Friday, August 27, 2010

This above all: To thine own ass be true (or just "CYA")

Warning: Mild rant ensues.

To recap what I am for my newer readers ( I think I am up to 4 now): by day I work as a professional technical person and evenings and weekends I volunteer as a Firefighter and an EMT. I am a pro-board certified Fire Instructor and teach in my 'free time' from fall to spring and also for my Department where I also serve as an Officer. At my paying job I also serve as the company EMT although this is not part of my job description, I just do it and provide advice on pre-plans, do some training (CPR, AED, Bloodbourne, etc.) and many other odds and ends that escape me at the moment. I have worked in this techncal field for nearly 40 years now and like to think I have gained some experience in the types of accidents and injuries that occur in our workplace.
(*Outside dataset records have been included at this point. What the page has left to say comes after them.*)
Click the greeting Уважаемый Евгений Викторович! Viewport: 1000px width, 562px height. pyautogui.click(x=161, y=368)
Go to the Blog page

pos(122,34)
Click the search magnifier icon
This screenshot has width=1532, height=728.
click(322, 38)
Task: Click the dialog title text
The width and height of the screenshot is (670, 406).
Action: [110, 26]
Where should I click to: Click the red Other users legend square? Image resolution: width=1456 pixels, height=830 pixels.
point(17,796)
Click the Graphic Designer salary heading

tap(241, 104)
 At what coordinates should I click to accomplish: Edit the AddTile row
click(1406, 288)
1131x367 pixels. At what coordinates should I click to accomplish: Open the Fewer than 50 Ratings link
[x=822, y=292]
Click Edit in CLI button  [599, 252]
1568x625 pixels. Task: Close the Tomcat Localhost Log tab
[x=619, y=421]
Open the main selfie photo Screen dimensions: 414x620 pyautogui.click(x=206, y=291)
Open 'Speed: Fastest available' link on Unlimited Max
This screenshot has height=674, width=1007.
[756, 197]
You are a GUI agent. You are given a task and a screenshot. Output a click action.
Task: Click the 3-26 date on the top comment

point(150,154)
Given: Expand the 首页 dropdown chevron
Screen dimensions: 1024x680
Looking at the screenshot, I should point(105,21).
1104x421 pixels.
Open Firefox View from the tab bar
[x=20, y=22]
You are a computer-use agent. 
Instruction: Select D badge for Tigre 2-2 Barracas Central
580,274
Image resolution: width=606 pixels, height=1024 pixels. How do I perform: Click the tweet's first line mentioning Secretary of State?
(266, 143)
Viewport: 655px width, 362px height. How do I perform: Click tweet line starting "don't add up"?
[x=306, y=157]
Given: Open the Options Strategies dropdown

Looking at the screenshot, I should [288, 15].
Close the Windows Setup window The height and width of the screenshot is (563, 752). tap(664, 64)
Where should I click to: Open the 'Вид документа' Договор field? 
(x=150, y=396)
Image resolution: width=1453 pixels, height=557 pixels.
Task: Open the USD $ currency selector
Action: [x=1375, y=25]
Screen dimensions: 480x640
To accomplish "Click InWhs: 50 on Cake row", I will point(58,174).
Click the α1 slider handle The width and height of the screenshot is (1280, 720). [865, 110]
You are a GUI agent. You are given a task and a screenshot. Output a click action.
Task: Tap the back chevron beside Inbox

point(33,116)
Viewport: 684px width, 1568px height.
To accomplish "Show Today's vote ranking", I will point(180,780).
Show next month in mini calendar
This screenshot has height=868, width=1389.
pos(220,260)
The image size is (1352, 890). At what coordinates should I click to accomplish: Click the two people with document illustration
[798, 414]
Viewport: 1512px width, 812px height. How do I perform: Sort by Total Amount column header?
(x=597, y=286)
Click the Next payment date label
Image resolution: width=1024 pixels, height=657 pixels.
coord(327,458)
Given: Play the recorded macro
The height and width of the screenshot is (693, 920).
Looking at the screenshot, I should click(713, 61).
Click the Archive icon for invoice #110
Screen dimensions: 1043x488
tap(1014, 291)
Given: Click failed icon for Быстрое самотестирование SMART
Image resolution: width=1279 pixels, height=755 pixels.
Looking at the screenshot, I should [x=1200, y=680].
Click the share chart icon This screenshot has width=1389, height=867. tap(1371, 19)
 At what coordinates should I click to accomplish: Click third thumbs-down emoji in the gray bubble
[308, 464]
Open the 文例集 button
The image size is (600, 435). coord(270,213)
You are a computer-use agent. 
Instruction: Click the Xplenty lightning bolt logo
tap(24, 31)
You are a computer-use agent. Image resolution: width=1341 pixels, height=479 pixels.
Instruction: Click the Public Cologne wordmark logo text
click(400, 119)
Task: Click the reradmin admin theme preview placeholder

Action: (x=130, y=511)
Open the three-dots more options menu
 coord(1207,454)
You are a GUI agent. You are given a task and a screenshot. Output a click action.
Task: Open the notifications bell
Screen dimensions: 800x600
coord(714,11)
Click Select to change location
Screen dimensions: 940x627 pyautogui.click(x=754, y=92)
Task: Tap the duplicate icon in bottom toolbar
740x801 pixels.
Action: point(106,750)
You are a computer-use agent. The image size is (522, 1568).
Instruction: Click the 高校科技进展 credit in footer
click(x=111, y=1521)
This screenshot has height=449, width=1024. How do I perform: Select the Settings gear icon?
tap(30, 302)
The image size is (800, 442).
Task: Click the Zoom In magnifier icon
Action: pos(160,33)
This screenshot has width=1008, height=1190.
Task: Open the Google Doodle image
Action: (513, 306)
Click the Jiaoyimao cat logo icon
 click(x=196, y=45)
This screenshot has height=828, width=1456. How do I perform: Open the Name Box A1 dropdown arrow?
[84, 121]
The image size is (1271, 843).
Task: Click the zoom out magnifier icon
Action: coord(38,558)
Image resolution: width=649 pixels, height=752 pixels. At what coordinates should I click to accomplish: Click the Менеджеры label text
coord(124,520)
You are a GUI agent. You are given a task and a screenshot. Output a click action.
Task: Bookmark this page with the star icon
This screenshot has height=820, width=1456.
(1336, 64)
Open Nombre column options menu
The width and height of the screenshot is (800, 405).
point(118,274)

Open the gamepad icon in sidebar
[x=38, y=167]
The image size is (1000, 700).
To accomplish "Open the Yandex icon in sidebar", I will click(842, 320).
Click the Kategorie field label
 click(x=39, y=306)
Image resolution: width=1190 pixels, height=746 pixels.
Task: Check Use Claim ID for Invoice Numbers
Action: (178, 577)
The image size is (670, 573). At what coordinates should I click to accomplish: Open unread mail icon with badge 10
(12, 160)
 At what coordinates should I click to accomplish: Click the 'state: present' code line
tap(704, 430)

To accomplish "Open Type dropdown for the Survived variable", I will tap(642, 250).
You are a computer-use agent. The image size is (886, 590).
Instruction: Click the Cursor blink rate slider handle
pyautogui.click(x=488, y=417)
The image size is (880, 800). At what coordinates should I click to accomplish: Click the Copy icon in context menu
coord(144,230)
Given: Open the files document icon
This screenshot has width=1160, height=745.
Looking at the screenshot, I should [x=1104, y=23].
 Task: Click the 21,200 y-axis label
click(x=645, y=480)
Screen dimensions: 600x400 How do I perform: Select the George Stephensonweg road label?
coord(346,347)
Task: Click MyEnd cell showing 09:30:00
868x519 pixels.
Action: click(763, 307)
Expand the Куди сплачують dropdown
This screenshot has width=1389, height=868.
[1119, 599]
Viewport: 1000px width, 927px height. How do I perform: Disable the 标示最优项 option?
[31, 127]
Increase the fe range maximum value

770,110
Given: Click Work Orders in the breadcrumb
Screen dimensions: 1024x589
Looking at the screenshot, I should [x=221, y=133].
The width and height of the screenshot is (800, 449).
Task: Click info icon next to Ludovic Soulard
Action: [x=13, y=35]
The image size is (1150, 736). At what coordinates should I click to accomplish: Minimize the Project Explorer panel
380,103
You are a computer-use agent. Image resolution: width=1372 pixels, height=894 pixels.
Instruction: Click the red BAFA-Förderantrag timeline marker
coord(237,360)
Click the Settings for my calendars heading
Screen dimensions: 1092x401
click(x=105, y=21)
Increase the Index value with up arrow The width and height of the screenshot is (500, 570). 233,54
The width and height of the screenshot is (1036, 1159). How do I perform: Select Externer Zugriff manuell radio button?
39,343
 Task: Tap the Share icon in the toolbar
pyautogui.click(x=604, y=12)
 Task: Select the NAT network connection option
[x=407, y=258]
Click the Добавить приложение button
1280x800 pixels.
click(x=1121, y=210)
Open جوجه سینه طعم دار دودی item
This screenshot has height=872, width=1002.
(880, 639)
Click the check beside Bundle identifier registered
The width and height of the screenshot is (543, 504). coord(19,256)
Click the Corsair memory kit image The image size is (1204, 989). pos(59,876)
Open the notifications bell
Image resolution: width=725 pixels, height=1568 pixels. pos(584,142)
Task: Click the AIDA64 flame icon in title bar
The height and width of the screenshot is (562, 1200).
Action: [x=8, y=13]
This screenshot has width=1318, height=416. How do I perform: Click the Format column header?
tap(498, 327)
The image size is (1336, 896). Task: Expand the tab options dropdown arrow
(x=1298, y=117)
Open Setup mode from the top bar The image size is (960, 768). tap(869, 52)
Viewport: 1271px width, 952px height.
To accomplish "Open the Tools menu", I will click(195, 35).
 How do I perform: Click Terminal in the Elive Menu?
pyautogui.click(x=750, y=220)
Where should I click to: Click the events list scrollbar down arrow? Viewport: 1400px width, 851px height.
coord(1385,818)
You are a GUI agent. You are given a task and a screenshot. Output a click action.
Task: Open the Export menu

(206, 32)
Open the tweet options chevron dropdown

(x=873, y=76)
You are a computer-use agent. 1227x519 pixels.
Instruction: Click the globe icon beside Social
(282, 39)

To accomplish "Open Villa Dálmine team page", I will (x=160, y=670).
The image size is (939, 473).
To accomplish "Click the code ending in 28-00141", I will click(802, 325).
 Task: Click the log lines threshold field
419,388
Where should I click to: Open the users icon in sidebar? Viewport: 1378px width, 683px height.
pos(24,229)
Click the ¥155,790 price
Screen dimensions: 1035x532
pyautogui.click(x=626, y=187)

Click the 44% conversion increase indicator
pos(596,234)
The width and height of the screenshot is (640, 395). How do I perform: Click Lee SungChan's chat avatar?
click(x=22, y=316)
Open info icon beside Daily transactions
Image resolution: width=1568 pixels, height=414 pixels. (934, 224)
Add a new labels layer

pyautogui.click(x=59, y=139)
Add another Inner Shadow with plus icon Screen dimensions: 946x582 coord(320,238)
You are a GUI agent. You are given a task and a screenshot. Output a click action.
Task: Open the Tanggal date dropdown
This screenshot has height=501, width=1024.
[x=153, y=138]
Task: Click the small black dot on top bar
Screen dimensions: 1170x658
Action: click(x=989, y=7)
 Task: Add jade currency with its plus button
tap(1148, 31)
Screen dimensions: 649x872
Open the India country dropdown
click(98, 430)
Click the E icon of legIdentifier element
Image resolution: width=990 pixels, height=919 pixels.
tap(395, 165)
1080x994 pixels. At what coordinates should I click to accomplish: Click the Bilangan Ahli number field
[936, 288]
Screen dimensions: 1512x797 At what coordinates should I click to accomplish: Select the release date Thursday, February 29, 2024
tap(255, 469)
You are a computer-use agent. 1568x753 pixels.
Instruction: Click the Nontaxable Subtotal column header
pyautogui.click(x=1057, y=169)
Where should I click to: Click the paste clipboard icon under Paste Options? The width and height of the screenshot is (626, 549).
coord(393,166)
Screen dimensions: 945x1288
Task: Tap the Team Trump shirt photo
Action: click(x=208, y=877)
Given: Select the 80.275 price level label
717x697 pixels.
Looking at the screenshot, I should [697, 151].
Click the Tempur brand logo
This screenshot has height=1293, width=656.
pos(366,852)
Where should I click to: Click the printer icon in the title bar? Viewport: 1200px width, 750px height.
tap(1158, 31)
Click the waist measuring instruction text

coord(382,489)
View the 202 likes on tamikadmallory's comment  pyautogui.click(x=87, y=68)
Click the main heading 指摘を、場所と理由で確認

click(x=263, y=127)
Yes, I have seen some bizarre and ugly stuff. Machinery can do a real number on the human anatomy in short order. Lets just say that I have an idea of what to expect along with the normal medical stuff.
 My current employer is a worldwide company that has 'standards' for everything and especially Health and Safety.. To be honest, they go way overboard on a lot of stuff, but on the whole I see it as a good thing compared to many (most) companies I have worked for that really didn't want to spend more than $20.00 on a first aid kit and no time or money for training. At this job they bought me a trauma bag and filled it with what I requested (all BLS stuff for the first 10 minutes of the job, that's all I need). But they drew a BIG RED LINE when I asked for an O2 bottle and some NRB's. They cited everything from pressurized containers being dangerous, needing a prescription, and how it was a flammable gas. I explianed that the corporate policy clearly states that 'If a facility has personnel with advanced medical training (MFR, EMT, RN, or MD) then the facility should provide equipment and supplies suitable for their level of training". "It's policy", I said. 'Nothing doing', they said, 'Too much liability'. I asked the company what they were going to say in court when somebody's spouse sued the company because their loved one died at work and we didn't have what we needed to do what we had to do. I got a blank look and was refereed to Corporate Headquarters, they referred me to the corporate industrial hygienist, who dutifully repeated that it wasn't going to happen. "You could do something wrong and we could be sued". I rolled my eyes (she couldn't see it from 5 states away) and I resisted the urge to say "yeah, are right patients suffering MI's, angina, and asthma are dropping every day because some fool gives them Oxygen".
 So I asked her "why is it that these industrial first aid company's are advertising in all the safety magazines that the FDA has approved portable Oxygen to be sold without a prescription if it is capable of delivering at least 6 LPM and will last at least 15 minutes. You just order it, and it comes, complete with a nifty wall cabinet to hang next to your AED. She said she wouldn't know about that and anyway, it does not apply in our state. I said "you really SHOULD know about that and find out if it applies in our state as well as the other 49 we have facilities in.
 I explained that my risk assessment of the population revealed a highest potential is for diabetic emergencies and cardiac emergencies, followed by asthmatic problems. I have had 3 in the last 6 months. (See this post and the ones that followed it.) I was trying to have the proper tools to mitigate the highest risk. She advised me to continue my current practice of keeping an O2 tank in my POV and using it as needed, that way it's my ass and not the company's. I told her I wasn't too concerned about my ass, I was thinking of my patients ass, or more accurately their well being.
I chatted with the nurse a little more and found out she had E/D experience. I asked if she had ever worked 'out in the field' and she said "oh yeah, once I had to care for a patient on an international flight with absolutely nothing to work with. Worst 5 hours of my life". I empathized, "Yeah it's tough. Those of us in EMS do that everyday, but we have our tools, and we get pretty good at working in tough situations, that is, when somebody isn't keeping us away from our tools." I paused, then added "just like you are doing now." Bureaucrats.

1 comment:

  1. New reader? That's me! That's ME! You're talking about MEE!!!

    I feel special..

    And I agree any large sized work place needs an oxygen supply... just in case... you never know what might happen...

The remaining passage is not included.